◆ Stored data:
#####

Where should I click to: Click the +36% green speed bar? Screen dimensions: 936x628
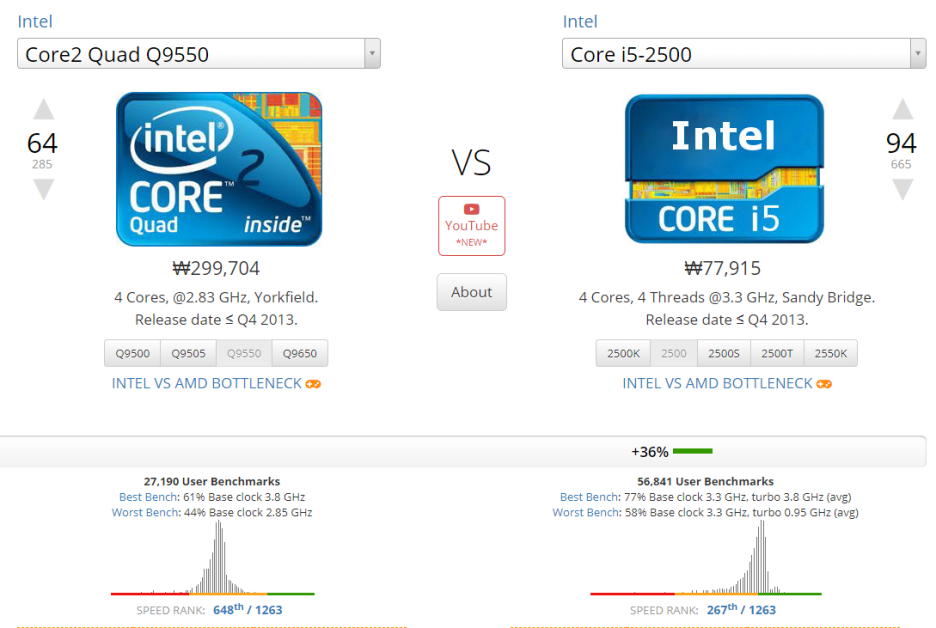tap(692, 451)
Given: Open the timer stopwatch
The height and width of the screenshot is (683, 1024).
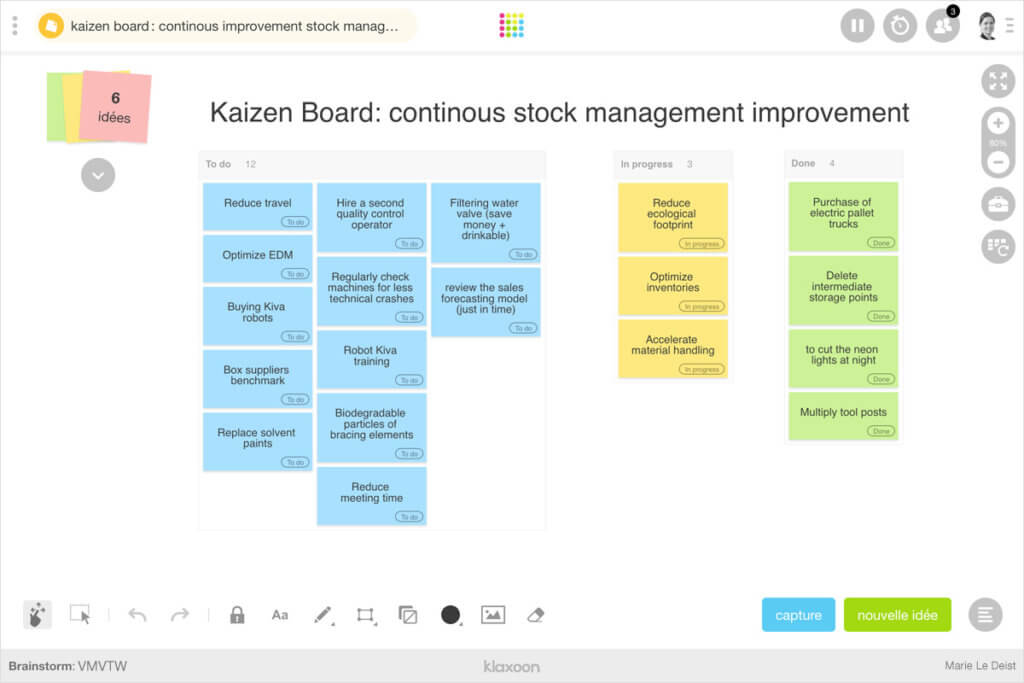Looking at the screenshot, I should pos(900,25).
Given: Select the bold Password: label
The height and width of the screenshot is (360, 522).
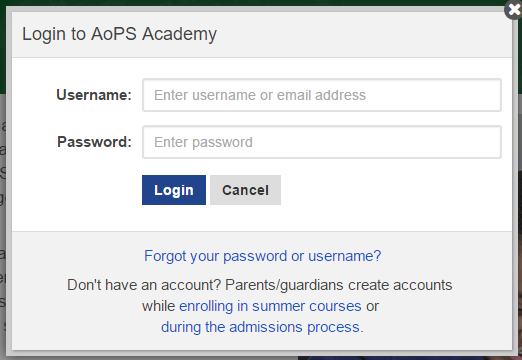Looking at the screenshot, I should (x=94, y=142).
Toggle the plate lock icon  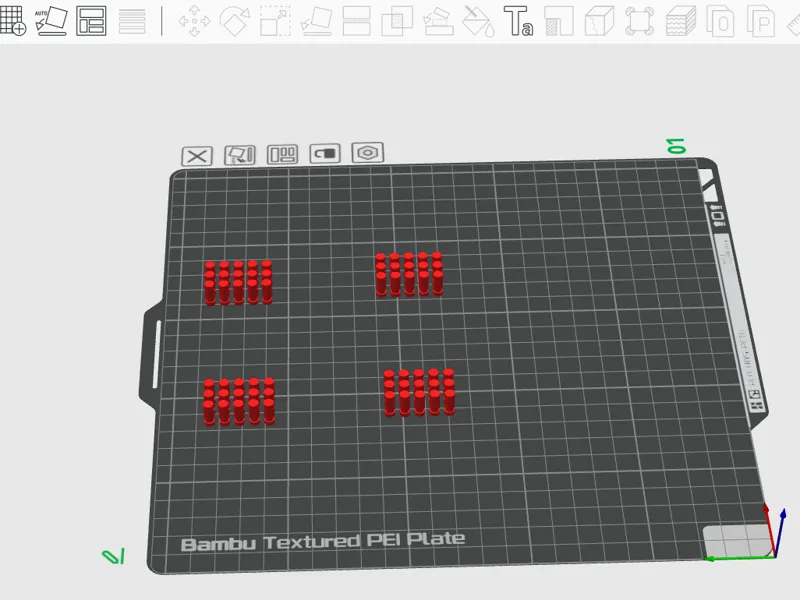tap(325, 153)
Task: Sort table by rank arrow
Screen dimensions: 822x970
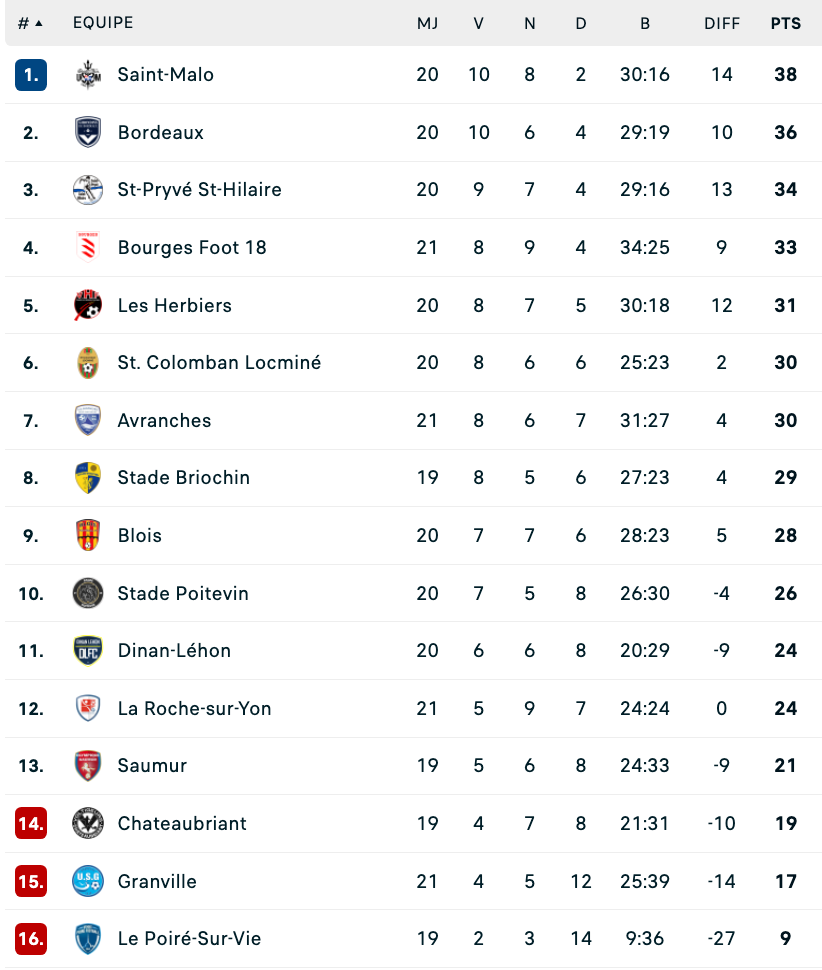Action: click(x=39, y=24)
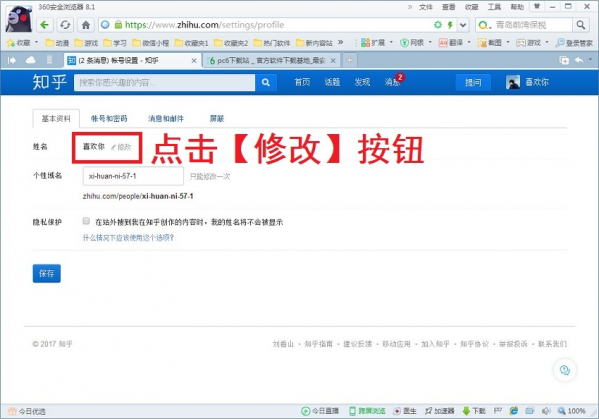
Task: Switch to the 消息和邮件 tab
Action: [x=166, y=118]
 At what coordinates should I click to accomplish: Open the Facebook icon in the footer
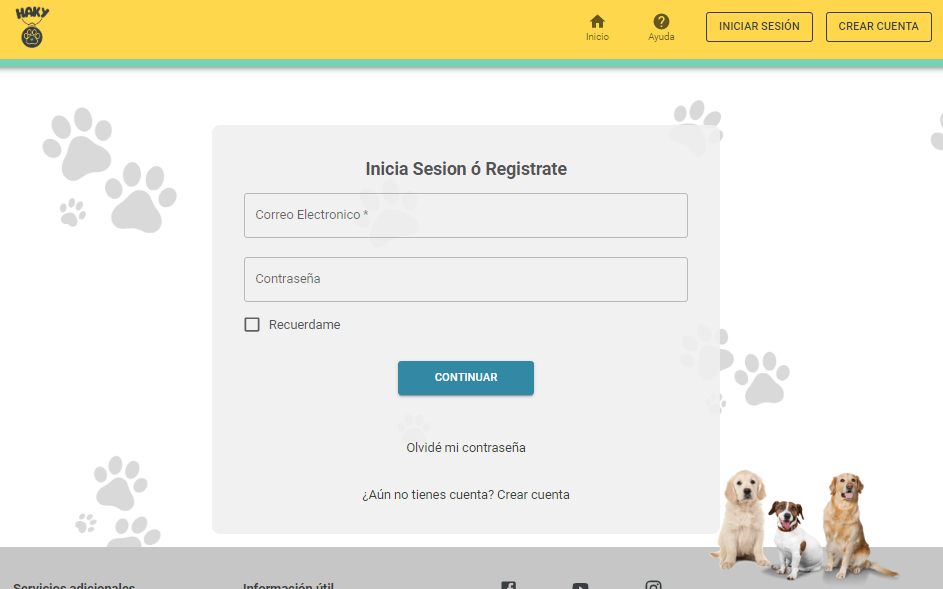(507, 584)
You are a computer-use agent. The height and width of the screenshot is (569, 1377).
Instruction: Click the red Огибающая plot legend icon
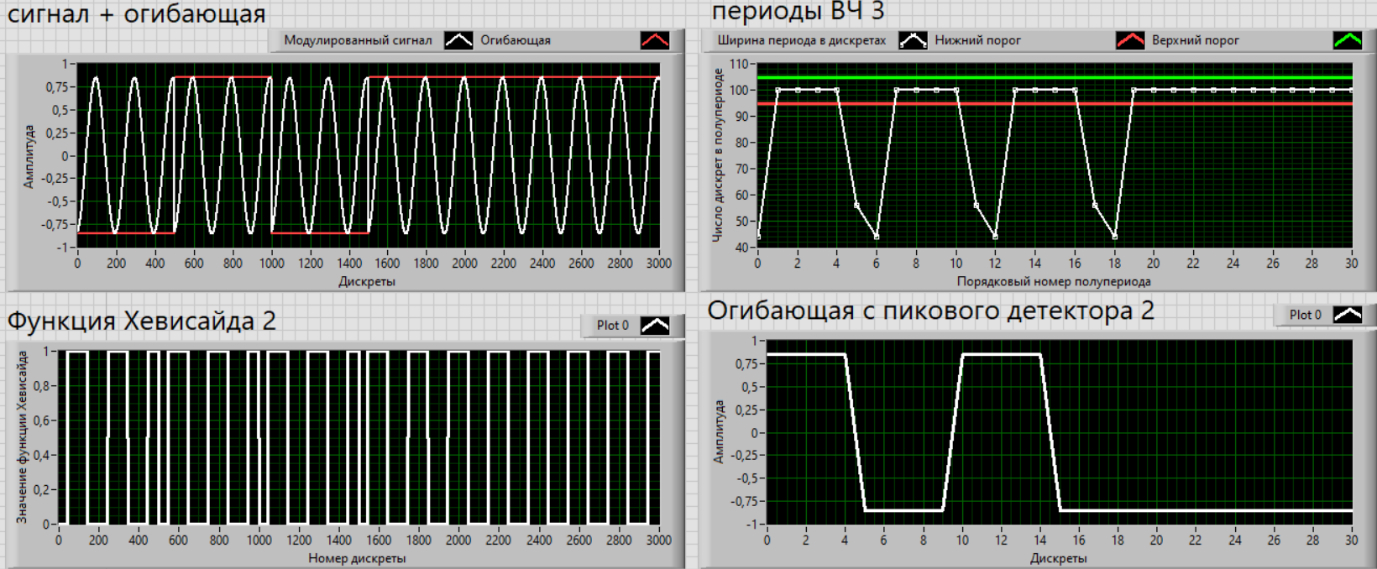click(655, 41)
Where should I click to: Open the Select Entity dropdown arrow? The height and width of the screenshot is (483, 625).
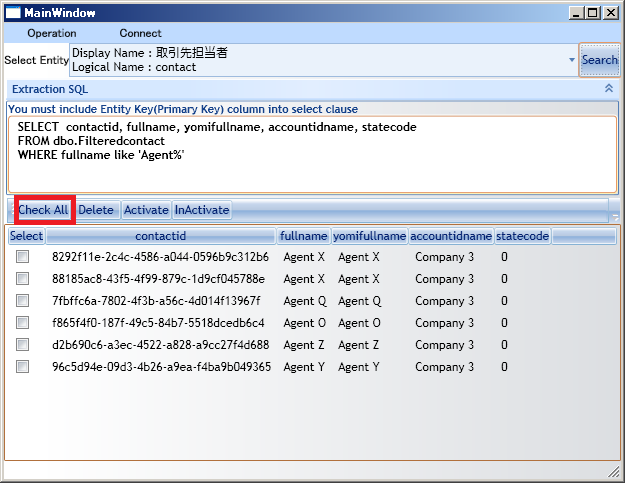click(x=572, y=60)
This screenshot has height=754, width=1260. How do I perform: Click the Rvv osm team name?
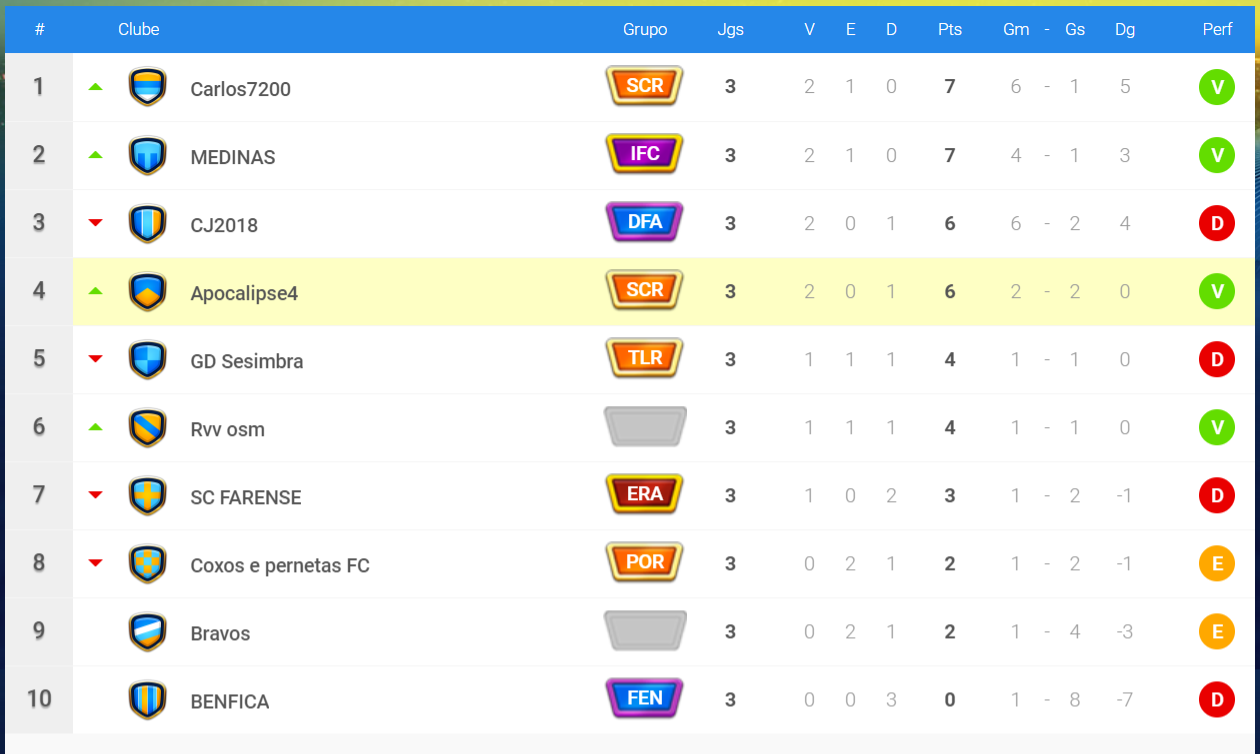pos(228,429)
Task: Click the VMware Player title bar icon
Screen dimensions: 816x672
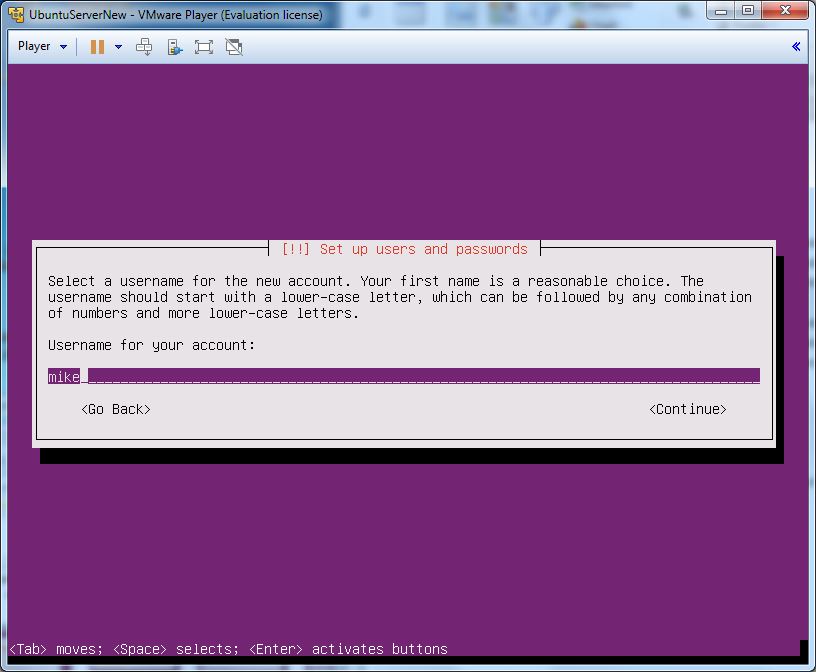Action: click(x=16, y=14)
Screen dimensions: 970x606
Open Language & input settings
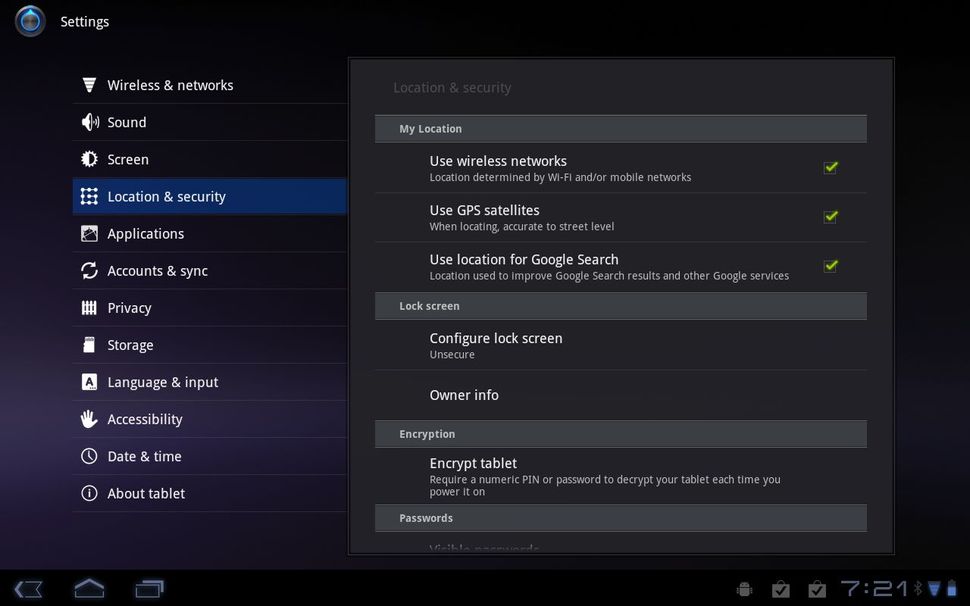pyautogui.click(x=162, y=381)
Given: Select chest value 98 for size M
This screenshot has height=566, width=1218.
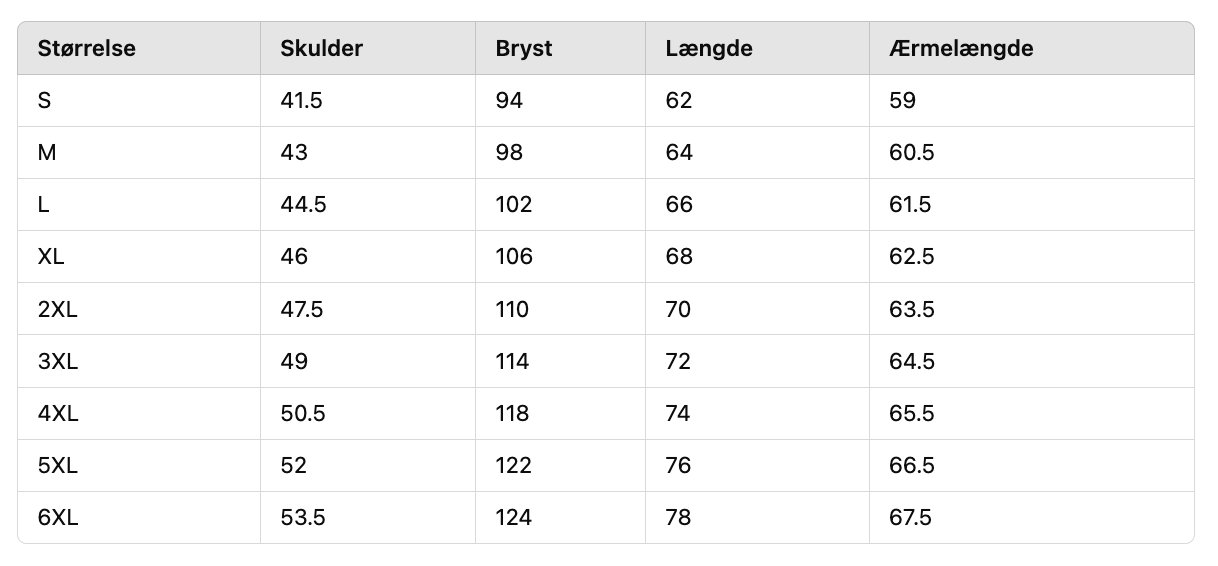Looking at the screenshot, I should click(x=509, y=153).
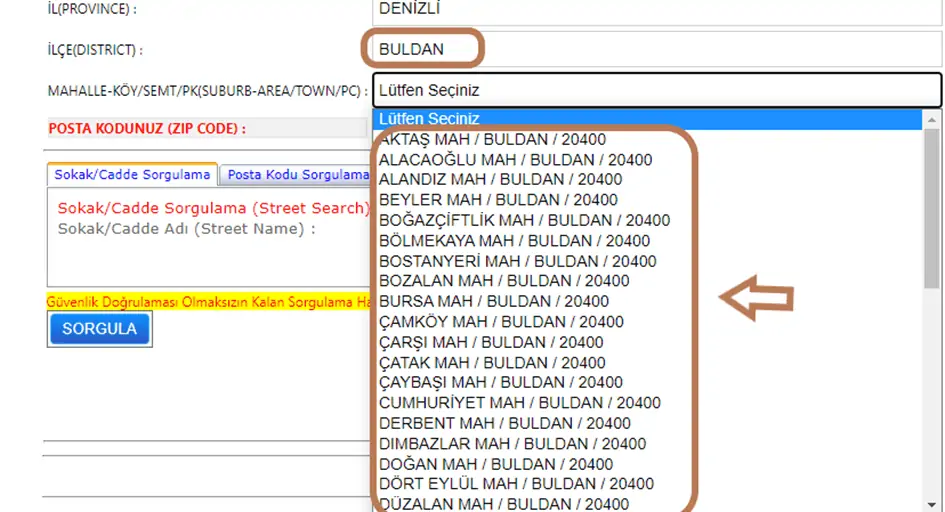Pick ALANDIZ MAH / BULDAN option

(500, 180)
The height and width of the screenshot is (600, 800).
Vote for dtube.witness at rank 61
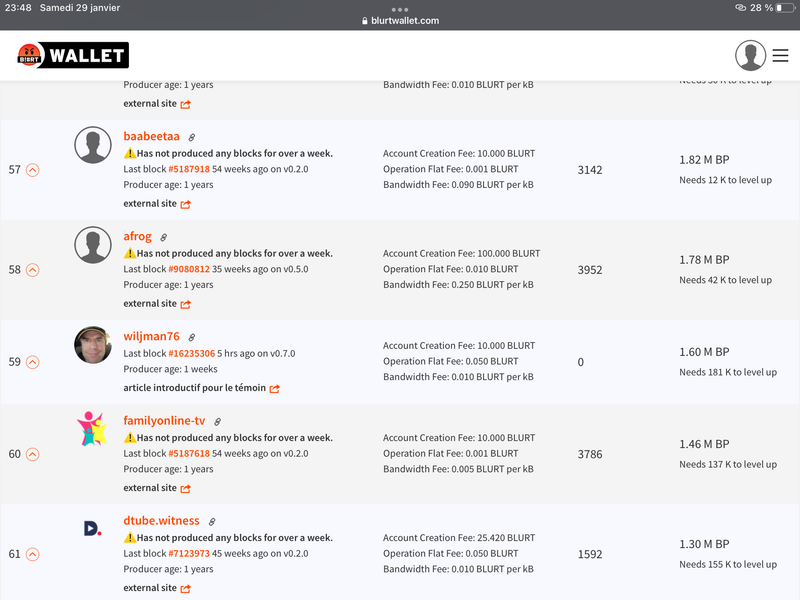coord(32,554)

#####

◆ Task goal:
Give back exactly the lines from the one with "Screen dimensions: 816x672" through the end of the records above, inclusive, and omit any pictures.

◆ Answer to the exercise:
Screen dimensions: 816x672
Action: click(x=16, y=14)
Screen dimensions: 970x606
Open Language & input settings
pyautogui.click(x=162, y=381)
Given: Select chest value 98 for size M
This screenshot has height=566, width=1218.
Looking at the screenshot, I should click(x=509, y=153).
Pick ALANDIZ MAH / BULDAN option

(500, 180)
The height and width of the screenshot is (600, 800).
Vote for dtube.witness at rank 61
coord(32,554)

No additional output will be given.